All grants do in any case all too often is set a defacto minimum price.
How are prices going to fall if installers know folk are getting 7.5k free cash - let alone even more ?
In simple terms if a new gas boiler is £2.5k installed, the grant means the defacto price for ashp can be £10k.
The grant was always going to be temporary and limited.
Just like the BEV discount before it. And look at EU import tariffs on BEVs - deliberately designed to keep market prices high.

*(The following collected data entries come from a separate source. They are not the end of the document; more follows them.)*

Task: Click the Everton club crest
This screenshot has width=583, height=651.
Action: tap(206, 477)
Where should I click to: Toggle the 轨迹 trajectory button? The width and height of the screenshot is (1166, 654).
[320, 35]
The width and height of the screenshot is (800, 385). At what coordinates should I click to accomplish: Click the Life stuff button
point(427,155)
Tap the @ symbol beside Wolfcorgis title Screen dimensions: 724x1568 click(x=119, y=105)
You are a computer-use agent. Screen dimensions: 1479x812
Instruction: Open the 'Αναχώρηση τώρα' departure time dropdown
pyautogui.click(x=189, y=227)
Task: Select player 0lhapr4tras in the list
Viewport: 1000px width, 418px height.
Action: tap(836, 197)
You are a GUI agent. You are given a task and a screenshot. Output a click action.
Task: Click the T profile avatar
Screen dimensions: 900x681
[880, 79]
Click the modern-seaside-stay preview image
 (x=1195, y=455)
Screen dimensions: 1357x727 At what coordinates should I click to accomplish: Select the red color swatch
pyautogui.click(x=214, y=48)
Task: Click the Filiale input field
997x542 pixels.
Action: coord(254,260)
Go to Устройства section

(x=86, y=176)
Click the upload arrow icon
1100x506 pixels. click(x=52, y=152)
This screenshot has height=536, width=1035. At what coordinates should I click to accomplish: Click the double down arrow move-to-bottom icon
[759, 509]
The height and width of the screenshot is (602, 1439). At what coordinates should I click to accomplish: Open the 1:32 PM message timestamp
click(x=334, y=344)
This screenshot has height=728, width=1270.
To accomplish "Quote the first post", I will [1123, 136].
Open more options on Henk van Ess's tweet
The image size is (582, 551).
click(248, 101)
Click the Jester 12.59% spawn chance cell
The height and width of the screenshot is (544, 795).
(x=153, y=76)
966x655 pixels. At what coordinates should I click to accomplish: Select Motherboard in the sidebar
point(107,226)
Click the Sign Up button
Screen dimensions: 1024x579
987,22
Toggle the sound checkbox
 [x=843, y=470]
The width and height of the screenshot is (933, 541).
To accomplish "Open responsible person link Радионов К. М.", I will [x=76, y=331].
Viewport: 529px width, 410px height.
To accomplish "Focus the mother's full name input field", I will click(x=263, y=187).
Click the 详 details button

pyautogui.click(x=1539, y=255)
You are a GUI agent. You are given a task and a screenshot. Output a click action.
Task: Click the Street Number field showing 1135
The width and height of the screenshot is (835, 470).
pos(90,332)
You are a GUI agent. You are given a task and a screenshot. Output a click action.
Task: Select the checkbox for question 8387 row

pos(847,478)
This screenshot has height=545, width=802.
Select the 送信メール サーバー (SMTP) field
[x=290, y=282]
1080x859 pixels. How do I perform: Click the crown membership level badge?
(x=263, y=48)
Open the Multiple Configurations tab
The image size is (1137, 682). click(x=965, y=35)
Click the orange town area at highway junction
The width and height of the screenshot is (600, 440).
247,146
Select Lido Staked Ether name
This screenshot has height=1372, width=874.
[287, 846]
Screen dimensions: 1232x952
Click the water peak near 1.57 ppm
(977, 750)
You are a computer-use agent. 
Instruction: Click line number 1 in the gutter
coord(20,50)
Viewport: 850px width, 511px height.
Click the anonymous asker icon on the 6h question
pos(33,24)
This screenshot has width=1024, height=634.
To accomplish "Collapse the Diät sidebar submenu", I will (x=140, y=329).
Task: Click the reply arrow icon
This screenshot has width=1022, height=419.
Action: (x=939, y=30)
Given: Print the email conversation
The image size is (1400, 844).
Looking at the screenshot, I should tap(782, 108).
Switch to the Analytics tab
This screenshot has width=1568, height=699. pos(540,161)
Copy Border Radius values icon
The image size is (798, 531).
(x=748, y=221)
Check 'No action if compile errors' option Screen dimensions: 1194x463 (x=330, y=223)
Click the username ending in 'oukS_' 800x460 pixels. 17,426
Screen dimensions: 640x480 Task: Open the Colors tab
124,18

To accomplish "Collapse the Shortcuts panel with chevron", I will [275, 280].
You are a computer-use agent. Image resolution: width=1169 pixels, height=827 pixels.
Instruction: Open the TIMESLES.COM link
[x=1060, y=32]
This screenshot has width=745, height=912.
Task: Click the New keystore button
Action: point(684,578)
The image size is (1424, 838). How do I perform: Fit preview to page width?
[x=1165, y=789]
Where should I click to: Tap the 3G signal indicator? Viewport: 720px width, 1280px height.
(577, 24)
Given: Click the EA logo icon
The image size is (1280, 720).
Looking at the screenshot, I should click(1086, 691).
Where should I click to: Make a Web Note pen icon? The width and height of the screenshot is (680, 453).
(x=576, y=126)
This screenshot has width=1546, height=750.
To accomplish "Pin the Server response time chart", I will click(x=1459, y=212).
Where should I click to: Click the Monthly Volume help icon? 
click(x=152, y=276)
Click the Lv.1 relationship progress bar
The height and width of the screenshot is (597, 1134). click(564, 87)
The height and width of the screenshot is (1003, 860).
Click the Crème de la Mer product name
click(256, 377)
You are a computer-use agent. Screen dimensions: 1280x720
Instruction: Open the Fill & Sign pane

Hardly encouraging take up by the average worker.
If you own a home that has space for a heat pump without noise annoying neighbours - e.g. often larger semi or detached - you can afford to pay for your own heatpump out of income or unearned equity.
Time UK households and businesses were set free from the shackles of our woeful energy strategy and the increasingly punitive net zero costs we face on a daily basis.
Like last years £1bn - £30 per connection and growing exponentially - subsidy to renewables not to generate. On top of in cap wholesale costs c£30 CfD costs - over 1p/kWh wholesale ekectric - at times On top of financing £10-£15bn pa spending in new grid costs.
Remember it is those network costs that have seen electric standing charges double to date - with more forecast by Ofgem to come.
Perhaps then real GDP growth - GDP per capita might be achieved.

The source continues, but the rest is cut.